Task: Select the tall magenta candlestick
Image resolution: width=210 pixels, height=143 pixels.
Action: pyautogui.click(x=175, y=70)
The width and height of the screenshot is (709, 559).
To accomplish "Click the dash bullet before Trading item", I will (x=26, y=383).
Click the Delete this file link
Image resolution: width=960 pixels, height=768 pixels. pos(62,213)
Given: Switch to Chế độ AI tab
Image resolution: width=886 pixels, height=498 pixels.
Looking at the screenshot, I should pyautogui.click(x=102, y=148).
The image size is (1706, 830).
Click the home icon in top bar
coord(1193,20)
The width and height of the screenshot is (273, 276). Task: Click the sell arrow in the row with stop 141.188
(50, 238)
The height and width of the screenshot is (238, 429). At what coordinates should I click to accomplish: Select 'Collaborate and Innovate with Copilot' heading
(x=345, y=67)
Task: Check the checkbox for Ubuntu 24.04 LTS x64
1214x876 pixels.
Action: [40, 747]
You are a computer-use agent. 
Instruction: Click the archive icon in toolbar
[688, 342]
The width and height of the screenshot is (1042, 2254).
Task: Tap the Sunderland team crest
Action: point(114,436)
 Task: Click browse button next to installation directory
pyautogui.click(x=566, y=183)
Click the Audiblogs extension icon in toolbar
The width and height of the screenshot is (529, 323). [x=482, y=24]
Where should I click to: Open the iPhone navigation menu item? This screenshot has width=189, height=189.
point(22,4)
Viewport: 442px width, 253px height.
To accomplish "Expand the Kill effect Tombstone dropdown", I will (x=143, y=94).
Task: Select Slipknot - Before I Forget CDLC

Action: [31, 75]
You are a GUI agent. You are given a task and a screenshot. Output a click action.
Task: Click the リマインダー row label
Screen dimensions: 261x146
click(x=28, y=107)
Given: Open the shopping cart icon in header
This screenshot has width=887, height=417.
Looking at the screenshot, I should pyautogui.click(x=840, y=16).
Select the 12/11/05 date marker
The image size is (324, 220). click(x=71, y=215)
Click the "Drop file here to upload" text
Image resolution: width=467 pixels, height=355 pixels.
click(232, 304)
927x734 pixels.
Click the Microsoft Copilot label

(Task statement): Copy the entries above exactly, but only from the line holding "Image resolution: width=886" through the line holding "927x734 pixels.", both included.

(The completed task):
Image resolution: width=886 pixels, height=498 pixels.
Looking at the screenshot, I should pyautogui.click(x=102, y=148).
The image size is (1706, 830).
Click the home icon in top bar
coord(1193,20)
The width and height of the screenshot is (273, 276). Task: Click the sell arrow in the row with stop 141.188
(50, 238)
The height and width of the screenshot is (238, 429). At what coordinates should I click to accomplish: Select 'Collaborate and Innovate with Copilot' heading
(x=345, y=67)
Task: Check the checkbox for Ubuntu 24.04 LTS x64
1214x876 pixels.
Action: [40, 747]
You are a computer-use agent. 
Instruction: Click the archive icon in toolbar
[688, 342]
The width and height of the screenshot is (1042, 2254).
Task: Tap the Sunderland team crest
Action: point(114,436)
 Task: Click browse button next to installation directory
pyautogui.click(x=566, y=183)
Click the Audiblogs extension icon in toolbar
The width and height of the screenshot is (529, 323). [x=482, y=24]
Where should I click to: Open the iPhone navigation menu item? This screenshot has width=189, height=189.
point(22,4)
Viewport: 442px width, 253px height.
To accomplish "Expand the Kill effect Tombstone dropdown", I will (x=143, y=94).
Task: Select Slipknot - Before I Forget CDLC

Action: [31, 75]
You are a GUI agent. You are given a task and a screenshot. Output a click action.
Task: Click the リマインダー row label
Screen dimensions: 261x146
click(x=28, y=107)
Given: Open the shopping cart icon in header
This screenshot has width=887, height=417.
Looking at the screenshot, I should pyautogui.click(x=840, y=16).
Select the 12/11/05 date marker
The image size is (324, 220). click(x=71, y=215)
Click the "Drop file here to upload" text
Image resolution: width=467 pixels, height=355 pixels.
click(232, 304)
927x734 pixels.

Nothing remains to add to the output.